Subjects with complex PTSD (women, men, refugees, and other residents in Sweden). They will be selected from a database of individuals who are referred to Kris- och trauma centrum for trauma-focused treatment and asked if they´re interested in participating in the study.

Data collection:

12 weekly GrpMI and expressive arts sessions – each session lasts 2,5 hour .  
Measurement with self- rating scales and physiological stress-test one time at intake and then one time just before treatment starts for baseline, one time directly after treatment and a follow –up after 3 months, altogether 4 times. 
Analysis of external images, participants’ ´journals and semi-structured interviews.


Bradley, R; Greene, J; Russ, E; Dutra, L; Westen D (2005) A multidimensional meta-analysis of psychotherapy for PTSD. Am J Psychiatry, 162(2): 214-27

Courtois, C.S, Ford, J.D (2009) Treating complex Traumatic Stress Disorder. New York: The Guilford Press.

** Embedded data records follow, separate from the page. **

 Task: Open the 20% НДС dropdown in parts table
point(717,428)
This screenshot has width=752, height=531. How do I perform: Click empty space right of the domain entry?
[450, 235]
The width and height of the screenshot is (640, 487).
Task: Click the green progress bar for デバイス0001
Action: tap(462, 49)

Herman, J. (1992) Trauma and recovery.USA: Harper Collins. ´

International Society for the Study of Trauma and Dissociation, ISSTD. (2005). Journal of Trauma and Dissociation, 6(4), 69-149. 

Levine, P. (2010). In an Unspoken Voice. California; North Atlantic.

Nijenhuis, E., Van der Hart, O. & Steele, K. (2006). The Haunted Self. New York & London: W.W. Norton & Company.

Körlin, D. (2005). Creative Arts Therapies in psychiatric Treatment. Stockholm; Karolinska institutet.

Porges, S. (2011). The Posyvagal Theory. Neurophysiological foundations of Emotions, Attachment, Communication, Self-regulation. New York. London. W.W. Norton & Company.

Robson, C. (2011). Real world research, Cornwall: Wiley.

Rudstam, G. (2010). Modified GIM i stabiliseringsgrupp med flyktingkvinnor. Magister uppsats. Stockholm: KMH.

Van der Kolk, B. (2014). The body keeps the score. London: Penguin Books.